According to John Hale's Lords of the Sea, to celebrate the onset of the Sicilian
Expedition (415 - 413 B.C.), the Athenian general, Nicias, paid builders to engineer an
extraordinary pontoon bridge composed of gilded and tapestried ships for a festival that
drew Athenians and Ionians across the sea to the sanctuary of Apollo on Delos. On the
occasion when Nicias was a sponsor, young Athenians paraded across the boats, singing as
they walked, to give the armada a spectacular farewell.
But the most commodious invention is that of the small boats hollowed out of one piece of
timber and very light both by their make and the quality of the wood. The army always has
a number of these boats upon carriages, together with a sufficient quantity of planks and
iron nails. Thus with the help of cables to lash the boats together, a bridge is instantly
constructed, which for the time has the solidity of a bridge of stone.
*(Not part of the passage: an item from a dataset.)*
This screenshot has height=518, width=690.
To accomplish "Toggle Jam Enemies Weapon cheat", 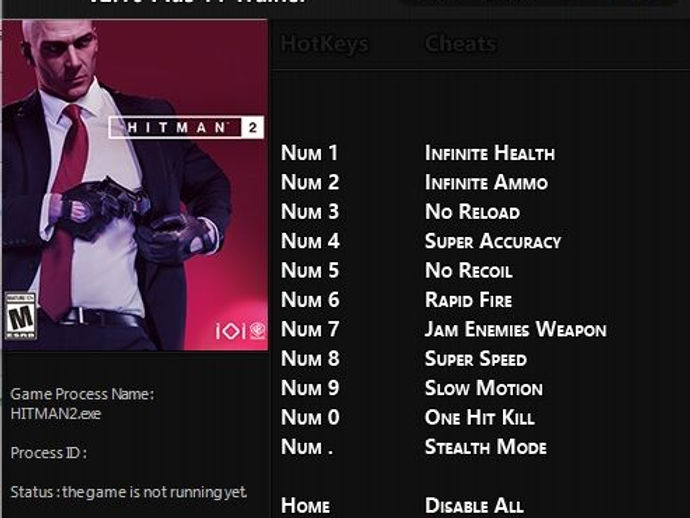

The emperor Caligula is said to have ridden a horse across a pontoon bridge stretching two
miles between Baiae and Puteoli while wearing the armour of Alexander the Great to mock
a soothsayer who had claimed he had "no more chance of becoming emperor than of riding
a horse across the Bay of Baiae". Caligula's construction of the bridge cost a massive sum
of money and added to discontent with his rule.